Dunn says that breeding to Haras de la Hetraie’s Nirvana Du Berlais was another of Hanamy’s suggestions, although he was able to call on first-hand experience of the pedigree himself, adding: “With Nirvana Du Berlais there’s Mansonnien in the pedigree and he’s a horse that I foaled when I was a stud groom at Noël Pelat’s, so that was a little bit of a nod to the past. Nirvana Du Berlais is a lovely horse too.”  

Semper Fortis has been leased to Munir and Souede, who also own El Fabiolo’s sister, Si Se Puede. The five-year-old has joined her illustrious sibling at Closutton.  

Having spent his whole adult life working hands-on with horses bred in France, Dunn is well placed to comment on how and why the French are having so much success at places like Cheltenham. He says that the precise reasons aren’t easy to pinpoint, but suggests a willingness to put form over fashion is putting French breeders at an advantage.   

“It’s probably not just one thing, it’s the combination of a lot of things,” he says. “A lot of these jumpers are bred down in the middle of France where they don’t care two hoots about fashion. Sometimes you torture yourself trying to come up with the right stallion to send your mare to, looking at the book a hundred and one times. You imagine how they’re going to turn out but then they don’t turn out like that at all.  

“These chaps just go to the stallion down the road. That’s what it used to be like in Ireland too, you used to walk your mare down the road to the local stallion and you used him. I don’t think it’s just that one thing though. We also benefit from the French breeders’ premiums. I kept a leg in horses like Cross In Hand and Tommy Silver, and you can get big breeders’ premiums with horses like that. You mightn’t get the money when you sell but you get the money afterwards.”  

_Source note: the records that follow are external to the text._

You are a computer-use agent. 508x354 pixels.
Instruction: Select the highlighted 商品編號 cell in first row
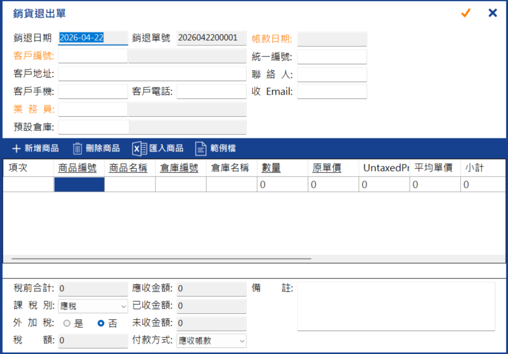click(79, 185)
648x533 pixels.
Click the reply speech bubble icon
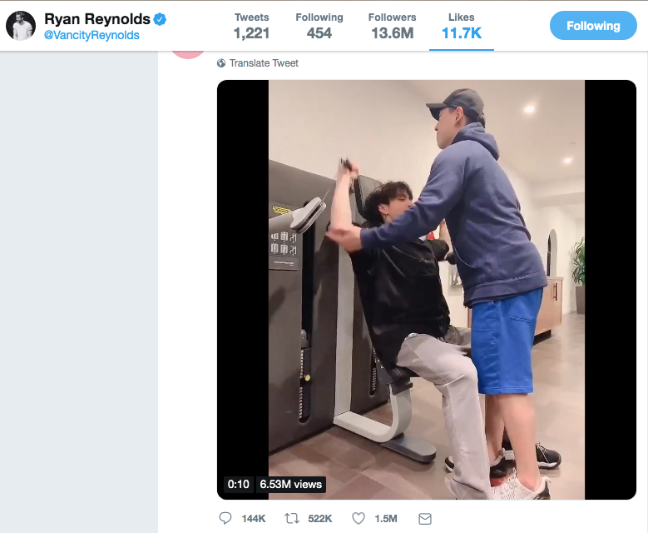point(225,519)
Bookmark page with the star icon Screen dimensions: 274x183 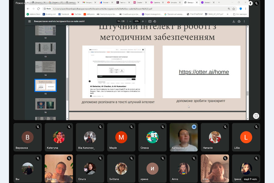(x=234, y=9)
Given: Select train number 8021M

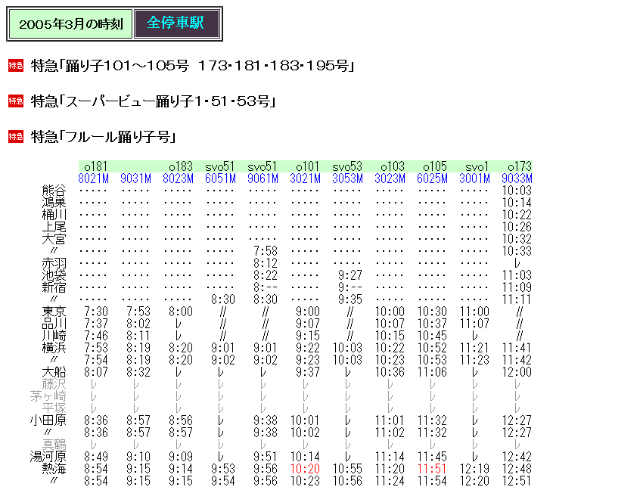Looking at the screenshot, I should click(92, 178).
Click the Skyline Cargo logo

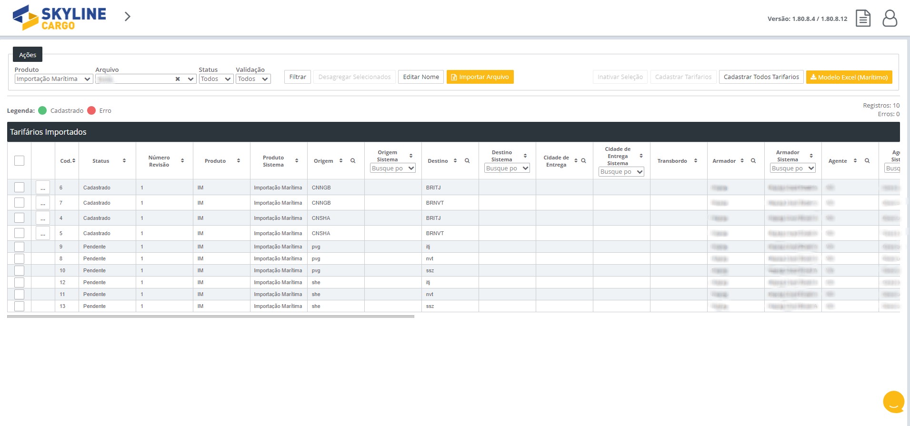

Dunn has also seen first hand how quickly fashion can change. Not only with Silver Cross and El Fabiolo, but with other horses he has bred too, including one by arguably the hottest jumps sire around.  

“We’re not far from where Walk In The Park was in the beginning,” he says. “It was a vet [Marc Semirot] who bought him and he used to come in and see us. He was only down the road, and even though he wasn’t fashionable at the time, I thought why would I take my mare miles away? So we went down the road and gave him a bit of support. At the time he didn’t get many mares, but then all of a sudden he gets lucky with a good one and now he’s covering hundreds of mares each season.  

“At that time we actually had some chaps come over from Ireland and we showed them the youngster we had that we were trying to sell, but they said they wouldn’t have any interest at all in a Walk In The Park, would you believe!”  

Putting form before fashion certainly never did Dunn any harm, as El Fabiolo has shown to sensational effect.  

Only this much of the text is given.